Germanos Dimakos (Greek: Γερμανός Δημάκoς, 1912–2004) was a Greek priest and prominent member of the Greek Resistance during World War II, fighting in the ranks of the Greek People's Liberation Army (ELAS). He is best known by his sobriquet, Papa-Anypomonos (Παπα-Ανυπόμονος, "Father Impatient").

He was born Georgios Dimakos in 1912, in the village of Agrydaki in Gortynia. He was ordained a deacon on 29 July 1934, adopting the name Germanos. In 1940, when Greece entered World War II, he was the hegumenos of the Agathonos Monastery near Ypati in Phthiotis.

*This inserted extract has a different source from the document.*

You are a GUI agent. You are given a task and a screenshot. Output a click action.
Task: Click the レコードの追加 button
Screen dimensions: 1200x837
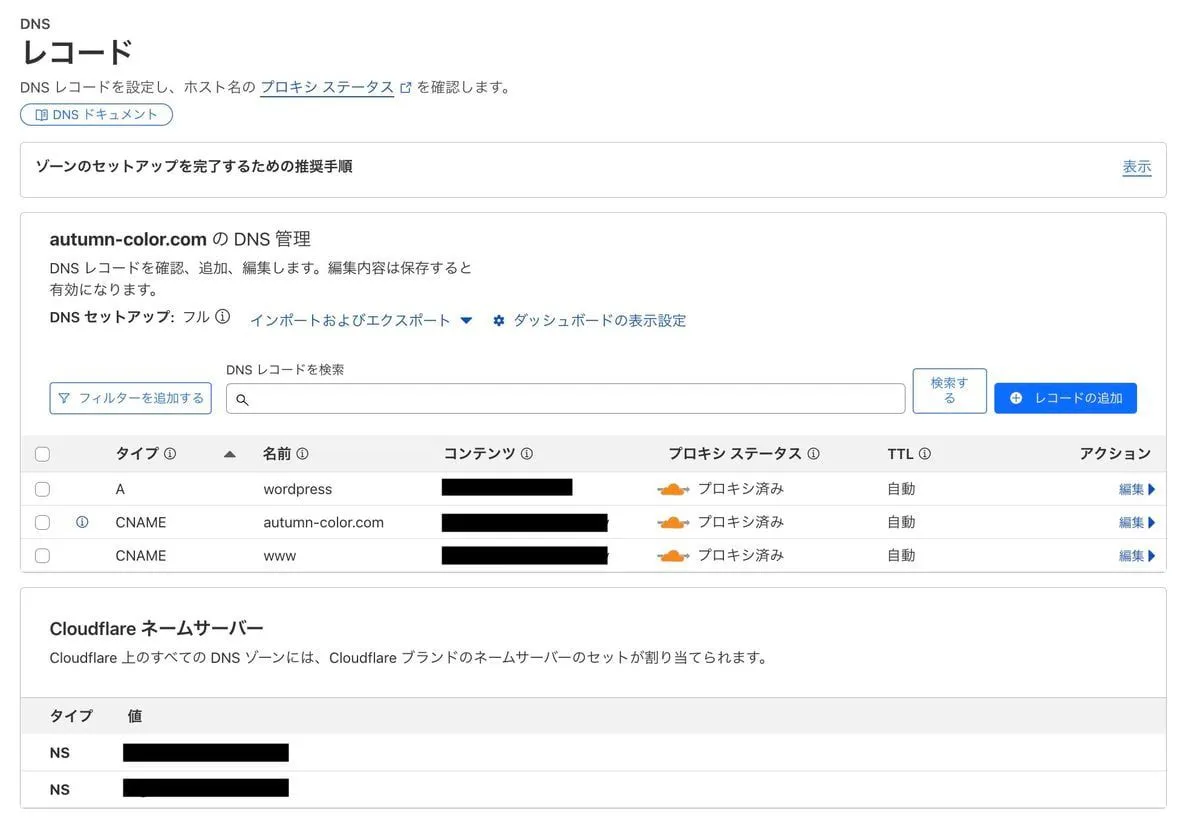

After the start of the Axis Occupation of Greece, he became a member of the Communist-sponsored National Liberation Front (EAM), and served as chairman of the community of Dadi. On 14 May 1943 at the village of Koukouvista he met Aris Velouchiotis, the chief captain of ELAS, EAM's guerrilla wing. Henceforth Dimakos became a close associate of Velouchiotis, following him in his tours around Greece. His bravery and zeal earned him the sobriquet Papa-Anypomonos from Velouchiotis himself.

Following the Varkiza agreement of 1945 and the disbandment of ELAS, he returned to the Agathonos Monastery. In 1946, during the "White Terror" preceding the outbreak of the Greek Civil War, he was kidnapped and tortured by a right-wing band. The Regime of the Colonels also persecuted him as a communist sympathizer, and sent him before the Synodical Court in 1968, where he was acquitted. Only during the last years of his life was his role in the Resistance acknowledged and honoured by the Church of Greece. In 2010 the new park of Vytina was named after him.